[[ DATASET RECORDS, beginning ]]

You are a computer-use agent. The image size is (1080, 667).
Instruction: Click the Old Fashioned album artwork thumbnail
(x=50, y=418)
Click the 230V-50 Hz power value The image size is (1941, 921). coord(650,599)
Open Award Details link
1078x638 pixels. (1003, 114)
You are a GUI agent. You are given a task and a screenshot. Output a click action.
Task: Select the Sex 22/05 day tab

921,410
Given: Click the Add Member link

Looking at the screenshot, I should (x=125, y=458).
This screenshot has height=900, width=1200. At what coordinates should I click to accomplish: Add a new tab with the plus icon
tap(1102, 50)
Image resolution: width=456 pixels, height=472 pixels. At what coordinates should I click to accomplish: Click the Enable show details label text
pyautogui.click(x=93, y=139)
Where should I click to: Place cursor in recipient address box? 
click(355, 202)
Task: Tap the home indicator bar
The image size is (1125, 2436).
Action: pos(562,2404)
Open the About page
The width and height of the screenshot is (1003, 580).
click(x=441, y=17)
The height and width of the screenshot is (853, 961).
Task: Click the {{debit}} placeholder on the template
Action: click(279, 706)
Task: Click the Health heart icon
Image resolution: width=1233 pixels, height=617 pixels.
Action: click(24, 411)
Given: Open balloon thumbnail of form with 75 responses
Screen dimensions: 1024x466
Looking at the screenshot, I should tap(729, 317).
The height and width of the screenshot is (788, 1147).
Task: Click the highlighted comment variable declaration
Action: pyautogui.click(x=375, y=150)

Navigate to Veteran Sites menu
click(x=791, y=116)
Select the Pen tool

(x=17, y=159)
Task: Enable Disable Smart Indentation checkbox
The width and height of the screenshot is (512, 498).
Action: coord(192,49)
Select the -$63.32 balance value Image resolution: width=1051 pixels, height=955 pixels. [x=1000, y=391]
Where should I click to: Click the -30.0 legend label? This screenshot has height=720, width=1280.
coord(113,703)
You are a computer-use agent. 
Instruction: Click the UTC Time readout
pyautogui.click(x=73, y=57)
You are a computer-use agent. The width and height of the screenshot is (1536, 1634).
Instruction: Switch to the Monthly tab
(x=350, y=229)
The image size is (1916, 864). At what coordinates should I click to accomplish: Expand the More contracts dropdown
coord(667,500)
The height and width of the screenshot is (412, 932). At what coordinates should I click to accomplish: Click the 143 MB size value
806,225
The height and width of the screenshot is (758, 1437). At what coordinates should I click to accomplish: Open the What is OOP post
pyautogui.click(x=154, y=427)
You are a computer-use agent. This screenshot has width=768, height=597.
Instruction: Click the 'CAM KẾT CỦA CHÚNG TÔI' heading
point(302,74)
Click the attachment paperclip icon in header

[[ DATASET RECORDS, end ]]

TO DO
Copy exactly. Start at the line containing "The height and width of the screenshot is (758, 1437)." and continue through the last line of the records.

EXERCISE OUTPUT
The height and width of the screenshot is (758, 1437). At what coordinates should I click to accomplish: Open the What is OOP post
pyautogui.click(x=154, y=427)
You are a computer-use agent. This screenshot has width=768, height=597.
Instruction: Click the 'CAM KẾT CỦA CHÚNG TÔI' heading
point(302,74)
Click the attachment paperclip icon in header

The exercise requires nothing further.